We are advancing a set of full- and partial agonistic HGF-mimetic antibodies that bind to MET with high affinity. By promoting receptor dimerization and activation, the full agonistic antibodies resemble the molecular action of HGF and evoke the same biological activities elicited by the natural ligand. Meanwhile, the partial agonistic antibodies have the capability to selectively activate intracellular signaling pathways that are relevant to specific pathologies. These MET-targeted agonistic antibodies overcome all the intrinsic limitations of HGF and allow us to fully exploit the promising therapeutic potential of the HGF/MET pathway in the clinic.


High target specificity

Ligand-receptor interactions are very complex and cannot easily be mimicked by drugs. Especially when targeting the HGF/MET axis, it is of great importance to employ specific agonists that bind directly to MET, which has not been achieved so far. In contrast to other HGF-mimetics, especially small molecules, our MET-agonistic antibodies are highly specific for MET and can therefore faithfully reproduce HGF biology without causing off-target effects.

Excellent drug-like properties

While MET-agonistic antibodies maintain the full therapeutic potential of HGF from a biological viewpoint, they display the excellent drug-like properties of antibodies: high stability, long half-life, facilitated biodistribution and possibility to tune effector functions by protein engineering.

Species cross-reactivity

Our MET-agonistic antibodies have been designed and selected for full cross-reactivity with human, non-human primate and rodent MET. They not only cross-react, but they also display the same biological activity in all the corresponding species-specific cell systems, allowing thorough characterization of the selected candidates for efficacy and safety in animal models prior to the initiation of clinical trials.

Established manufacturing processes

The industrial manufacturing of clinical grade antibodies follows established procedures, ensuring high yields as well as a long shelf life.

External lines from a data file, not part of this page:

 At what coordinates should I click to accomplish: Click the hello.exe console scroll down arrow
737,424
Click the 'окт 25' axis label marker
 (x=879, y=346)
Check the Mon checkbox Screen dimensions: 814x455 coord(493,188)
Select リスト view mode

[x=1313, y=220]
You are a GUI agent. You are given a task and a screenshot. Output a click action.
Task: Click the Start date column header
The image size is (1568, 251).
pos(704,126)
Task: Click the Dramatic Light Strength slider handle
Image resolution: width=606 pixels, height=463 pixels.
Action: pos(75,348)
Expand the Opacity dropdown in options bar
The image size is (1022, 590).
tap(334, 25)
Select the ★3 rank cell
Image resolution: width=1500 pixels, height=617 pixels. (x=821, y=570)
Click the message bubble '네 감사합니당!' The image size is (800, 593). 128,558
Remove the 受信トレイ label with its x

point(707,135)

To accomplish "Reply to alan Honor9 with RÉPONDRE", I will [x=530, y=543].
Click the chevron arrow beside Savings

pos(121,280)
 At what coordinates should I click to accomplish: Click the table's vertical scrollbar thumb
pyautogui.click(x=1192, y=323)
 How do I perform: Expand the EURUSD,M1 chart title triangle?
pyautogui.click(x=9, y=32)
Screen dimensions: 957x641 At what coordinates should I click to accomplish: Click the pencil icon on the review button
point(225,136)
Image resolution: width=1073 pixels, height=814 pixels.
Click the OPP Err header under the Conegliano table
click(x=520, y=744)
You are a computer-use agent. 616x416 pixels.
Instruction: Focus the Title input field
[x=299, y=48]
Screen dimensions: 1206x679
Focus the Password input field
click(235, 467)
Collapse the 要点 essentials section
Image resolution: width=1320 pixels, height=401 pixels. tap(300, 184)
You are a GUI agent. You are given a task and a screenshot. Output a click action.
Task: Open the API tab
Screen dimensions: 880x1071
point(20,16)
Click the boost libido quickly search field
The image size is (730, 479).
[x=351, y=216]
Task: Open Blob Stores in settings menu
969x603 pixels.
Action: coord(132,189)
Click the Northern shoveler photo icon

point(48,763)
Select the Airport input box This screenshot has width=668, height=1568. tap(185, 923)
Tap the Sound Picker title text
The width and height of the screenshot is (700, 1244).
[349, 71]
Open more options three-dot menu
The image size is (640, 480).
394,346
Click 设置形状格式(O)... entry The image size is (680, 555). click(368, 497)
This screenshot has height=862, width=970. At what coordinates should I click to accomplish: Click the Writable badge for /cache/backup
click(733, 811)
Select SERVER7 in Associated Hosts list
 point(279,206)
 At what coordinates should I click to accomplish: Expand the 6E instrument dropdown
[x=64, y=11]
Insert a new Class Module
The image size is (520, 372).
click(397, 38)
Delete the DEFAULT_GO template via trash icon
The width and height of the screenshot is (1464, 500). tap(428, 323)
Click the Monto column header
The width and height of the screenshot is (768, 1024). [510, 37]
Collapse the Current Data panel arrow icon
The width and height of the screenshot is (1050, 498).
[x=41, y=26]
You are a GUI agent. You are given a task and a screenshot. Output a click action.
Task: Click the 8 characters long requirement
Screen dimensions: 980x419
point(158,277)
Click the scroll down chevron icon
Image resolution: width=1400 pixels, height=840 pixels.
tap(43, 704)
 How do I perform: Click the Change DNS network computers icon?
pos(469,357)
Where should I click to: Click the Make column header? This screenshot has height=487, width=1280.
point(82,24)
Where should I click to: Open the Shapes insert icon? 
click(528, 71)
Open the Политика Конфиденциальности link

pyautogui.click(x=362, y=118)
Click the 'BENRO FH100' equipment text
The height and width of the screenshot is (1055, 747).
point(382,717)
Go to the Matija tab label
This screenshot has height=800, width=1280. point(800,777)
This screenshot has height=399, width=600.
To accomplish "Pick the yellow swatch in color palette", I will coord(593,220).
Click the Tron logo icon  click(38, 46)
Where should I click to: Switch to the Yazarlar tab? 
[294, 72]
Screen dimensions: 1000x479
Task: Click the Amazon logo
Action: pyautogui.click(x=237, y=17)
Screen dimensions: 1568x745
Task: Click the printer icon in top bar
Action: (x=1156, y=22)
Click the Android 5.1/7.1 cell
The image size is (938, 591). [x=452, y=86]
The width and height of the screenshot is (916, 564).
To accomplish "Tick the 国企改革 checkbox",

In addition, the clinical use of antibodies has been – and continues to be – validated in millions of patients in a large variety of different indications.

“Our lead candidate, AGMB-101, a full MET agonist, enables us to demonstrate the superiority of our approach which substitutes the potent but short-lived action of HGF with the specific and long-lasting activity inherent to monoclonal antibodies in order to achieve effective and persistent disease modification in a number of indications with high unmet medical need.”


Torsten Dreier, Chief Development Officer


Our lead candidate stems from a set of full and partial HGF-mimetic MET agonistic antibodies that were developed using argenx’s validated SIMPLE antibodyTM technology platform. AGMB-101 is a full MET agonist and is currently undergoing final IND-enabling studies. Manufacturing for both IND-enabling and clinical studies is already established with our partner Lonza to enable a smooth transition towards the clinic.